Energy Content of Selected Fuels

 

Any evaluation of alternate fuels and their contribution to climate change must include consideration of "energy density", a measure of the amount of energy stored in a given volume or mass (weight) of that fuel. The chart below shows the energy density for some common fuels ranked by volume. The units of measure for energy density are Mega Joules, mass is expressed in kilograms and volume in liters. Uranium contains far more energy than any of our other fuels, and behind nuclear fusion of the sun is the second most powerful source of energy known to man. While nuclear power is does not produce greenhouse gases, it does have other environmental liabilities, and is not yet suited for mobile applications, such as vehicles.

 

Selected Fuels energy density
by mass by volume
MJ/kg MJ/L

nuclear fission (of U-235) (Used in Nuclear Power Plants)

77,000,000

1,500,000,000

anthracite coal

32.5

72.4

diesel fuel/residential heating oil

45.8

38.7

gasoline

46.9

34.6

biodiesel oil (vegetable oil)

42.20

30.53

gasohol (10% ethanol 90% gasoline)

43.54

28.06

ethanol

30

24

liquid hydrogen

143

10.1

compressed natural gas at 200 bar

53.6

10

wood

6 - 17

1.8 - 3.2

natural gas

 

.038

Values abstracted from Wikipedia

A comparison of the energy densities of heating oil and natural gas will readily show why it must be piped in, rather than stored on site, as a 1,000 units of natural gas are required to obtain the same amount of energy as one unit of heating oil.

Per gallon, diesel fuel contains about 12% more energy than gasoline, thus when burned in engines of comparable efficiency means that diesel powered vehicles should get about 12% better mileage, which is in the ball park.

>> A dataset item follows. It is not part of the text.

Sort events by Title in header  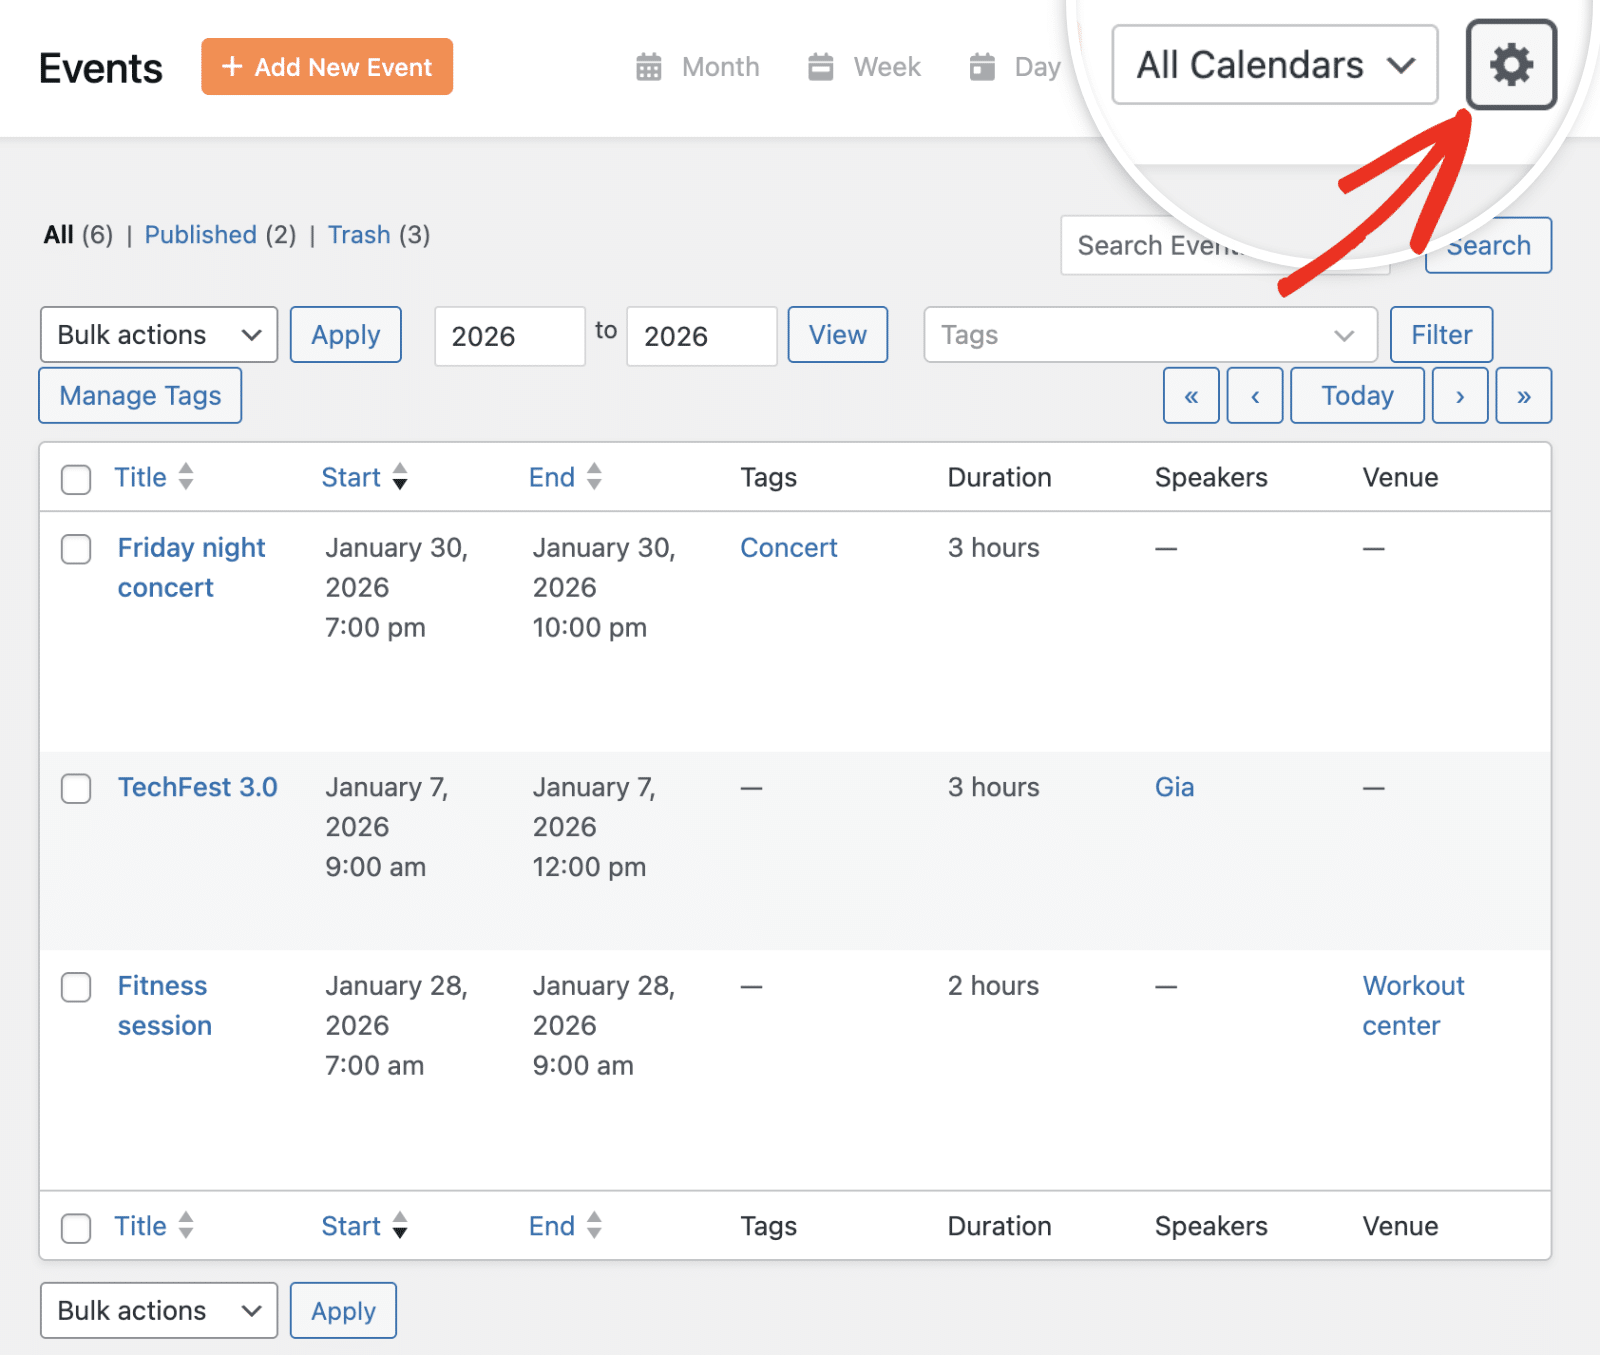140,477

As both gasohol and ethanol have far lower energy densities than gasoline, they will accomplish less work per unit of volume. In fact, a car burning one unit of ethanol will only travel 70% as far as the same vehicle burning the same volume of gasoline. The only valid standard of comparison when considering the production of pollutants or greenhouse gases is the amount of work actually accomplished (miles traveled), not the amount of emissions per gallon. This basic fact is often over looked, or misrepresented, in discussions of alternate fuels.